> _Action item_
Quote the full listing word for word.

> _Records provided_
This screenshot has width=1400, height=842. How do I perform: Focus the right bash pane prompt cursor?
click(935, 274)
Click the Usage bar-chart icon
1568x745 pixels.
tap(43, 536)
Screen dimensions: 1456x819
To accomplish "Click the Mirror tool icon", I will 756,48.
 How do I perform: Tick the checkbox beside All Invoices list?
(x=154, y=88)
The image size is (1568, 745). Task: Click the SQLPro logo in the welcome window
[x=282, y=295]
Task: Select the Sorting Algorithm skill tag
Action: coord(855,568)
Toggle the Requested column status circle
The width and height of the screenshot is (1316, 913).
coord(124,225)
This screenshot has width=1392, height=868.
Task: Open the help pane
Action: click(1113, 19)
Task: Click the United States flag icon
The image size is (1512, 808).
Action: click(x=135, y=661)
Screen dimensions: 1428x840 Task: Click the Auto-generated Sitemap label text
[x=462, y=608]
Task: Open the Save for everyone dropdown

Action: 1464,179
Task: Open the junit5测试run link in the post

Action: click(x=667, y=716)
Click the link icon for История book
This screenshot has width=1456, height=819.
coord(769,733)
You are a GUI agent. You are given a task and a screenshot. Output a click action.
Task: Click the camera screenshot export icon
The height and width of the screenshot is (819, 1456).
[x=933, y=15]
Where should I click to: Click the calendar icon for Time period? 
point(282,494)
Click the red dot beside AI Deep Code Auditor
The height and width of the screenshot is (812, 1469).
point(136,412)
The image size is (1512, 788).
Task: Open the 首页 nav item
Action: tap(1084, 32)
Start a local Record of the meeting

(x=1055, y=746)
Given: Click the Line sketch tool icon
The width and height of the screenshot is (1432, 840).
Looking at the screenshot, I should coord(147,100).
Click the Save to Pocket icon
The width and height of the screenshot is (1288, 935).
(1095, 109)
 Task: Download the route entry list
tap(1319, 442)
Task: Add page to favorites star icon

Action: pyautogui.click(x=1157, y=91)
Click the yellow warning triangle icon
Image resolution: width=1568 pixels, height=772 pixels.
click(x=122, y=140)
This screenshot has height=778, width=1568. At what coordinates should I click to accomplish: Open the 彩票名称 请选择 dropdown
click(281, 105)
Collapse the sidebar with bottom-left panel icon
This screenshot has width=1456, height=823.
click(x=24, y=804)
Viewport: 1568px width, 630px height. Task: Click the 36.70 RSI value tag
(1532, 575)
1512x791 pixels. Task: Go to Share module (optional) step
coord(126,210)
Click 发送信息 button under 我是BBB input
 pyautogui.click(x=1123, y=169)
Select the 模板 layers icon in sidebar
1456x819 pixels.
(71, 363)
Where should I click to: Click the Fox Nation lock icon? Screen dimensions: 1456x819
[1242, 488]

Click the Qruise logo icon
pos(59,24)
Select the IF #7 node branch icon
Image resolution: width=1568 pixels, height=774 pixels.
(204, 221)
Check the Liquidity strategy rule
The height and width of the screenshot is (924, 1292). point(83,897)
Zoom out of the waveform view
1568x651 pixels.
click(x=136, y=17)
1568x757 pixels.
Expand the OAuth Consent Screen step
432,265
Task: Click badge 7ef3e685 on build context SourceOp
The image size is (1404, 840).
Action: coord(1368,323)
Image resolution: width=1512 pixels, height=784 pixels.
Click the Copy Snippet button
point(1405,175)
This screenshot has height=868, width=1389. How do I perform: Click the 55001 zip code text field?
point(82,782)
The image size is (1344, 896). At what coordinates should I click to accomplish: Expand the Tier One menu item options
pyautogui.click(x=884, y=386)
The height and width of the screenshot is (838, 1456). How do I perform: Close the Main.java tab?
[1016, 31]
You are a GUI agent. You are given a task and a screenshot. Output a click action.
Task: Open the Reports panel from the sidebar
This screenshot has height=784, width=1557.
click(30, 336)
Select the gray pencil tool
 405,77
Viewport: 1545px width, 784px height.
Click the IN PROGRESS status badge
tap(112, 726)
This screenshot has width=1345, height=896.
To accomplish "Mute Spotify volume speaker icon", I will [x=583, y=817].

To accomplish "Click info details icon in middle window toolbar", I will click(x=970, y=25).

> _Response to this exercise_
This screenshot has width=1400, height=842. How do I perform: Focus the right bash pane prompt cursor?
click(935, 274)
Click the Usage bar-chart icon
1568x745 pixels.
tap(43, 536)
Screen dimensions: 1456x819
To accomplish "Click the Mirror tool icon", I will 756,48.
 How do I perform: Tick the checkbox beside All Invoices list?
(x=154, y=88)
The image size is (1568, 745). Task: Click the SQLPro logo in the welcome window
[x=282, y=295]
Task: Select the Sorting Algorithm skill tag
Action: coord(855,568)
Toggle the Requested column status circle
The width and height of the screenshot is (1316, 913).
coord(124,225)
This screenshot has width=1392, height=868.
Task: Open the help pane
Action: click(1113, 19)
Task: Click the United States flag icon
The image size is (1512, 808).
Action: click(x=135, y=661)
Screen dimensions: 1428x840 Task: Click the Auto-generated Sitemap label text
[x=462, y=608]
Task: Open the Save for everyone dropdown

Action: 1464,179
Task: Open the junit5测试run link in the post

Action: click(x=667, y=716)
Click the link icon for История book
This screenshot has width=1456, height=819.
coord(769,733)
You are a GUI agent. You are given a task and a screenshot. Output a click action.
Task: Click the camera screenshot export icon
The height and width of the screenshot is (819, 1456).
[x=933, y=15]
Where should I click to: Click the calendar icon for Time period? 
point(282,494)
Click the red dot beside AI Deep Code Auditor
The height and width of the screenshot is (812, 1469).
point(136,412)
The image size is (1512, 788).
Task: Open the 首页 nav item
Action: tap(1084, 32)
Start a local Record of the meeting

(x=1055, y=746)
Given: Click the Line sketch tool icon
The width and height of the screenshot is (1432, 840).
Looking at the screenshot, I should coord(147,100).
Click the Save to Pocket icon
The width and height of the screenshot is (1288, 935).
(1095, 109)
 Task: Download the route entry list
tap(1319, 442)
Task: Add page to favorites star icon

Action: pyautogui.click(x=1157, y=91)
Click the yellow warning triangle icon
Image resolution: width=1568 pixels, height=772 pixels.
click(x=122, y=140)
This screenshot has height=778, width=1568. At what coordinates should I click to accomplish: Open the 彩票名称 请选择 dropdown
click(281, 105)
Collapse the sidebar with bottom-left panel icon
This screenshot has width=1456, height=823.
click(x=24, y=804)
Viewport: 1568px width, 630px height. Task: Click the 36.70 RSI value tag
(1532, 575)
1512x791 pixels. Task: Go to Share module (optional) step
coord(126,210)
Click 发送信息 button under 我是BBB input
 pyautogui.click(x=1123, y=169)
Select the 模板 layers icon in sidebar
1456x819 pixels.
(71, 363)
Where should I click to: Click the Fox Nation lock icon? Screen dimensions: 1456x819
[1242, 488]

Click the Qruise logo icon
pos(59,24)
Select the IF #7 node branch icon
Image resolution: width=1568 pixels, height=774 pixels.
(204, 221)
Check the Liquidity strategy rule
The height and width of the screenshot is (924, 1292). point(83,897)
Zoom out of the waveform view
1568x651 pixels.
click(x=136, y=17)
1568x757 pixels.
Expand the OAuth Consent Screen step
432,265
Task: Click badge 7ef3e685 on build context SourceOp
The image size is (1404, 840).
Action: coord(1368,323)
Image resolution: width=1512 pixels, height=784 pixels.
Click the Copy Snippet button
point(1405,175)
This screenshot has height=868, width=1389. How do I perform: Click the 55001 zip code text field?
point(82,782)
The image size is (1344, 896). At what coordinates should I click to accomplish: Expand the Tier One menu item options
pyautogui.click(x=884, y=386)
The height and width of the screenshot is (838, 1456). How do I perform: Close the Main.java tab?
[1016, 31]
You are a GUI agent. You are given a task and a screenshot. Output a click action.
Task: Open the Reports panel from the sidebar
This screenshot has height=784, width=1557.
click(30, 336)
Select the gray pencil tool
 405,77
Viewport: 1545px width, 784px height.
Click the IN PROGRESS status badge
tap(112, 726)
This screenshot has width=1345, height=896.
To accomplish "Mute Spotify volume speaker icon", I will [x=583, y=817].

To accomplish "Click info details icon in middle window toolbar", I will click(x=970, y=25).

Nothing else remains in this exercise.